EXERCISE TASK A:
According to the passage on the Heritage Foundation's founding, how much money did Joseph Coors give in 1972 to start it?

After backing Ronald Reagan’s Presidential bid in 1968, beer magnate Joseph Coors concluded that an intellectual infrastructure for shaping public policies was just as important as good candidates. Liberals already had a policy infrastructure in universities and organizations like the Brookings Institution. Coors decided that conservatives needed think tanks of their own—so in 1972 he wrote a $250,000 check to begin the Heritage Foundation. Other philanthropists like the Samuel Roberts Noble Foundation and Richard Mellon Scaife joined the cause, but the Coors cash was catalytic, and also consistent. Coors continued to invest in the Heritage Foundation over many years, including a $300,000 gift in 1980 that allowed it to move to improved offices.
As Ronald Reagan finally took office in 1981, the Heritage Foundation issued Mandate for Leadership, a book of nearly 1,100 pages that became a policy blueprint for his administration. The think tank became active in virtually every area of government action, from welfare transfers to national defense. It eventually grew into the biggest and at times most influential think tank on the right.

DATA FOR THE TASK:
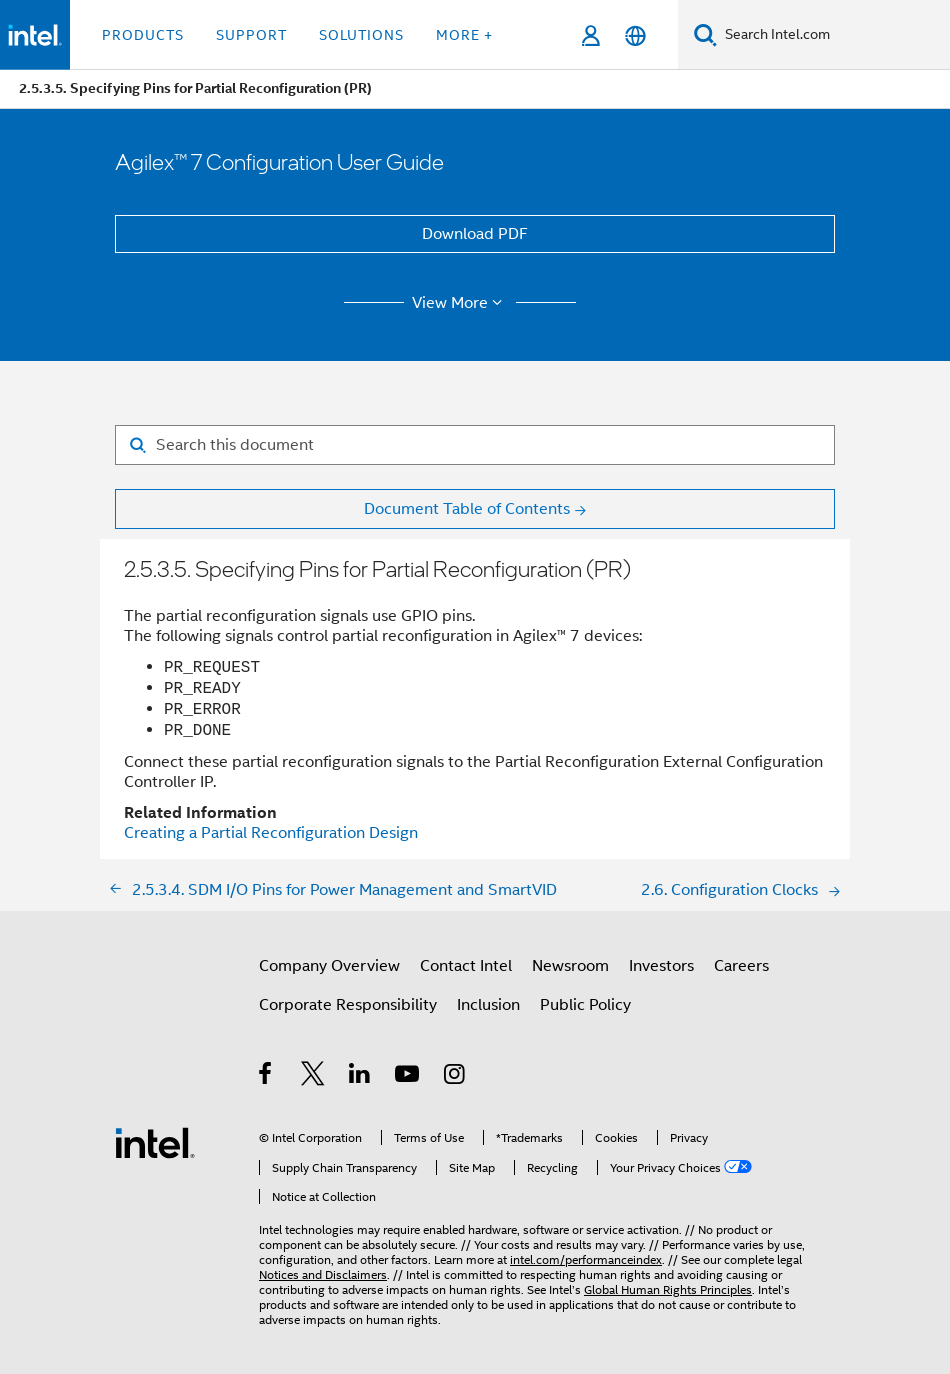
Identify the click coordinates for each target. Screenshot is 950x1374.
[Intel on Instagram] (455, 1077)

==

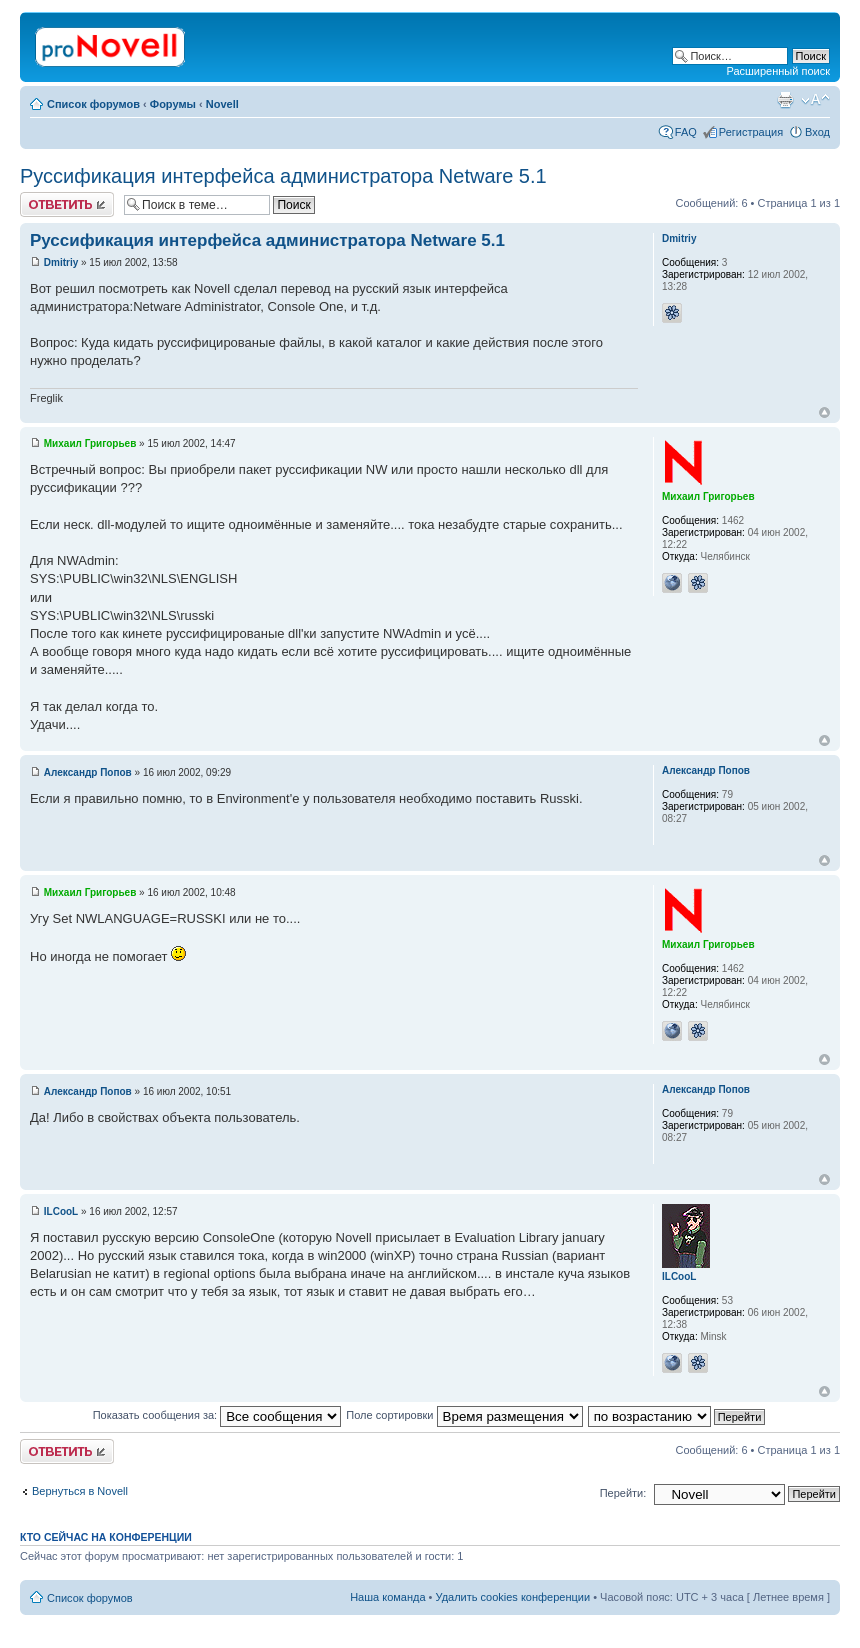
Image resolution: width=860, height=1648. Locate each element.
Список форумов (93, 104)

...

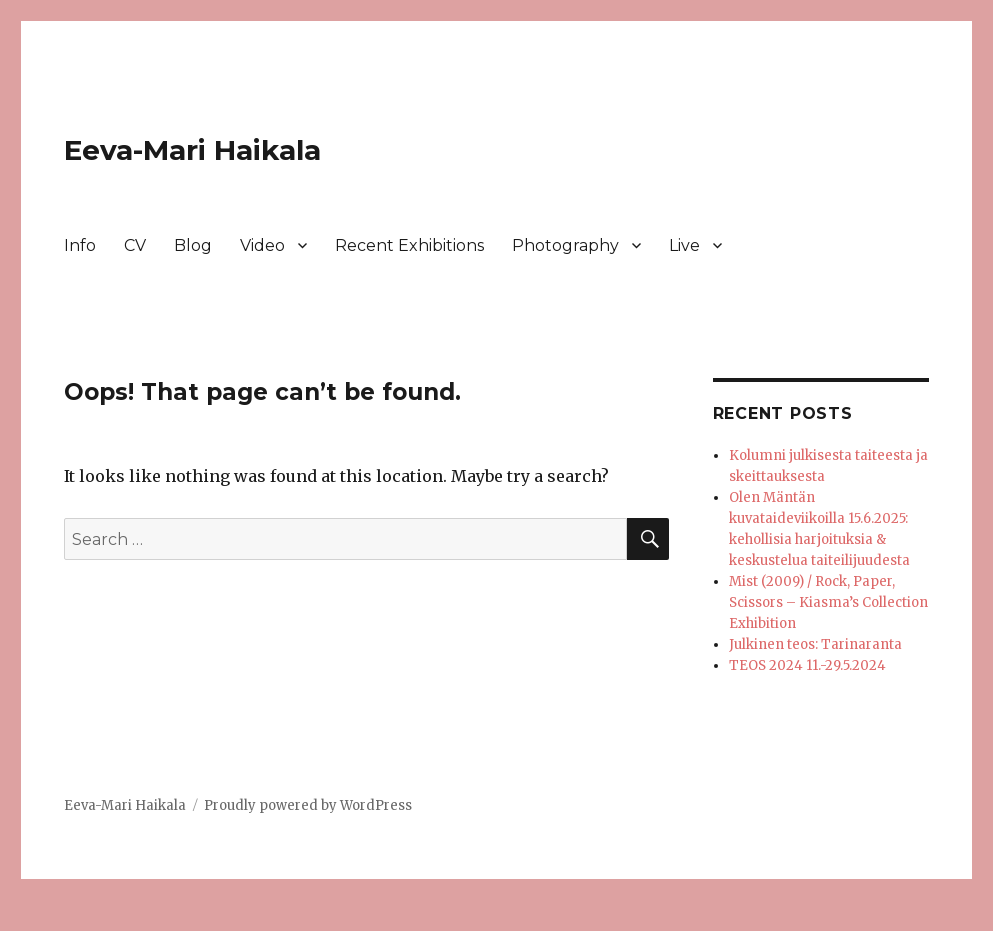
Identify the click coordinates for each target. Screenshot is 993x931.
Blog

EXERCISE TASK B:
Rewrite the entries from the line with "Image resolution: width=860, height=1648." up to and including the line with "Список форумов (93, 104)", replacing "Locate" with "Find" and keeping everything else unchanged.

TASK SOLUTION A:
$250,000

TASK SOLUTION B:
Image resolution: width=860, height=1648. Find each element.
Список форумов (93, 104)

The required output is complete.